Bitcoin (BTC) dropped below the $90,000 support level as the weekly close approached on Sunday, leading to forecasts of increased BTC price volatility.
Key points:
Bitcoin is expected to break free from its sideways trading pattern as volatility hits “extreme” lows.
Traders are anticipating a breakout as the weekly close nears.
Concerns about a bear market have prompted another target for BTC to potentially bottom out at $50,000.
Bitcoin breakout move “around the corner”
Data from Cointelegraph Markets Pro and TradingView indicated stagnant BTC price movements over the weekend, with significant horizontal resistance looming overhead.

Repeated attempts to rally earlier in the week fell short, but Bitcoin’s confined trading zone now suggests a substantial movement is imminent.
“Extreme low volatility setup. Indicates a directional move is on the horizon,” trader analyst Aksel Kibar stated in his most recent post on X.
Kibar proposed two possible scenarios for the upcoming volatility: either a downturn from the current bear flag on the daily chart or an ascent towards $95,000.
“If this serves as a bear flag, a final drop towards the 73.7K-76.5K range might occur, where we’re looking for a medium-term bottom signal,” he continued, sharing an illustrative chart.
“If BTC makes a breakthrough at 94.6K, it could swiftly approach 100K (the lower threshold of the broadening pattern).”

Others regard BTC/USD as at a pivotal point, with new lows possible if sellers dominate.
$BTC is still hovering around the $90,000 mark.
For a solid upward movement, Bitcoin must reclaim the $92,000-$94,000 range.
If BTC retreats below the $88,000-$89,000 level, expect a drop towards $85,000. pic.twitter.com/7eINwHyJV8
— Ted (@TedPillows) December 14, 2025
“$90,600 and $89,800 represent our range,” trader Crypto Tony noted to his X followers on that day.
“Focus on trading the breakout.”

$50,000 range now “potential” BTC price target
In its recent analysis, on-chain analytics platform CryptoQuant cautioned that the Bitcoin bear market has already begun.
Related: Bitcoin retail inflows to Binance ‘collapse’ to 400 BTC record low in 2025
A combination of downward-moving simple moving averages (SMAs) and prices trading below critical trendlines formed the foundation for a bleak new market outlook by contributor Pelin Ay.
“Price reactions are being sold at declining moving averages, indicating these averages are now dynamic resistance levels. Breakout attempts occur with minimal volume, signaling a lack of buying strength. Selling volume on red candles is noticeably heavier than buying volume on green candles,” she explained in a “Quicktake” blog post on Sunday.
“During recovery attempts, buying volume fails to support upward movements. In summary, Bitcoin is currently in a reaction phase within a bear market. The structure remains bearish, and upward moves lack conviction.”

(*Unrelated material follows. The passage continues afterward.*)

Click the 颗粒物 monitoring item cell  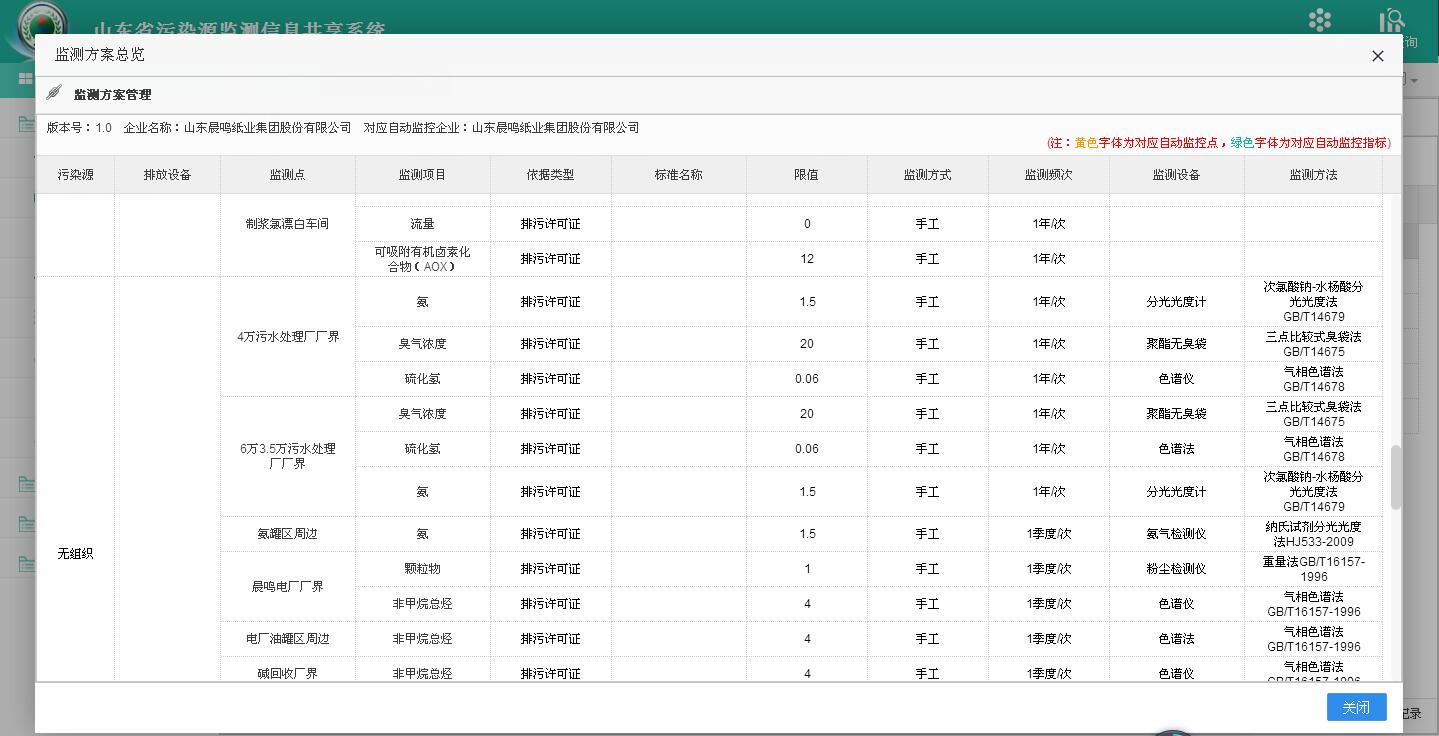pyautogui.click(x=422, y=569)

While noting that Ether (ETH) has shown a stronger recovery from recent long-term lows, Ay expressed that there remains little reason for optimism.
“For the time being, the Bitcoin rally seems to be over,” she concluded.
“A deeper bear market phase, potentially targeting the $50K region, is likely before any significant upward movement.”
As Cointelegraph has reported, calls for significantly lower BTC price support retests have been increasing throughout December.